The proposal to make the Park Canal Bridge one-way, contained in a planning application submitted by or for Limerick Smarter Travel (LST) on which a decision will be made imminently, strikes me as one of the most foolhardy planning schemes I’ve ever encountered in terms of consideration of its likely impact on the local community.
The plan’s overall objective to make the bridge and its approach roads safe for pedestrians, cyclists and traffic as part of LST’s broader vision of enhancing connectivity between Limerick city and UL is entirely admirable and sensible.

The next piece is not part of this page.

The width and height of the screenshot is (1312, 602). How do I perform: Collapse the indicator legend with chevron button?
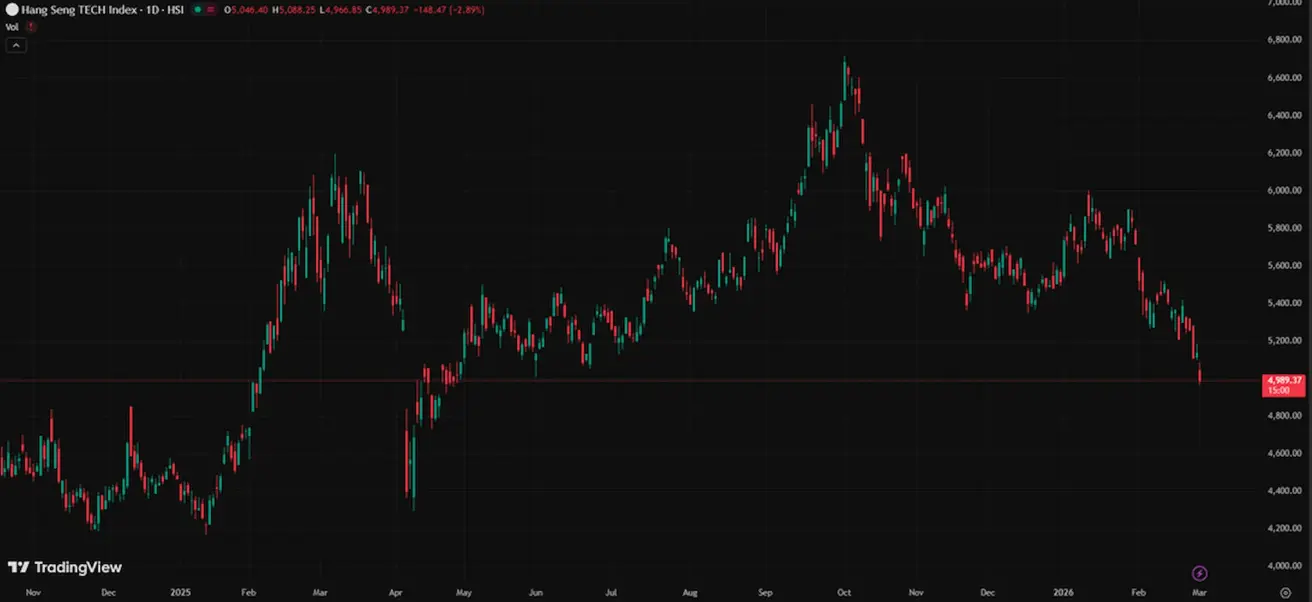(x=16, y=45)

However, the execution of the scheme—at least that part of it which involves making the two-way canal bridge one-way into Lower Park — undercuts the connotations inherent in the incorporation of the words ‘smarter travel’ in the brand of the organisation forwarding this plan.

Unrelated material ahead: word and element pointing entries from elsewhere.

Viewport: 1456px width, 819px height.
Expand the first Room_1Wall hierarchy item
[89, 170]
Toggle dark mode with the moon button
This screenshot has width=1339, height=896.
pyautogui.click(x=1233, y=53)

If implemented, this anything-but-smart plan will leave motorists from the hundreds and hundreds of households along Lower Park Road, Old Park Road, and College Park Road (as well as many sizeable developments including but not limited to Carrubulawn and Danesfort, Abbeyvale, Abbeylock and Richmond Park), with only one way out of the Park area into Limerick — via the already hopelessly congested junction of College Park with Pa Healy Road opposite the SuperValu and neighbourhood shopping centre at Grove Island.The alternative option, to travel along Old Park Road and out on to the very busy and frequently congested Corbally Road is so unsustainable a notion as to barely merit mention.
At and around the College Park Road/Pa Healy Road junction, rush hour is already fraught with lengthy tailbacks and the dangers arising from children being dropped off at Ardscoil Mhuire. Introduce another x-hundred cars into that particular scenario and I shudder to consider the consequences.

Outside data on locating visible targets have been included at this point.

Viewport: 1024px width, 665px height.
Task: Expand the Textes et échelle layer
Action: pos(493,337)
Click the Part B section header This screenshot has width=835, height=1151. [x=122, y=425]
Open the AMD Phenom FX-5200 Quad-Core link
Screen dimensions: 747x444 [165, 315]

The plan might also give rise to anti-social behaviour in the vicinity of the canal bridge. This is an area already bearing the visible signs of such activity. Therefore, any action reducing the movement and volumes of passing traffic that might act as something of a deterrent to such behaviour must be considered carefully, and, I would suggest, requires taking consideration of the views of An Garda Siochana on this specific point.
Last but not least, I doubt that there has been any or sufficient consideration of the likely impact such a move might have in the event of emergency services requiring direct access to Park when a fire, health emergency or any other incident requires the swift attendance of fire engines, ambulances or garda vehicles.
I note that the application is under Part 8 of the planning process, and so requires approval by the elected members either of Limerick City and County Council or of the Metropolitan Area. I pray that the councillors will have the sense to reject this proposal in its entirety, or in that part of it, outlined above, that seems to have been tabled without sufficient regard for the needs and wishes of the community in the broader Park area.
There is a slowly growing groundswell of opinion in the Park area that, already buckling under the weight of successive decrees from central Government, is viewing this proposal as an imposition that will do little if anything for the electoral prospects of those who profess to represent the public in the council chamber.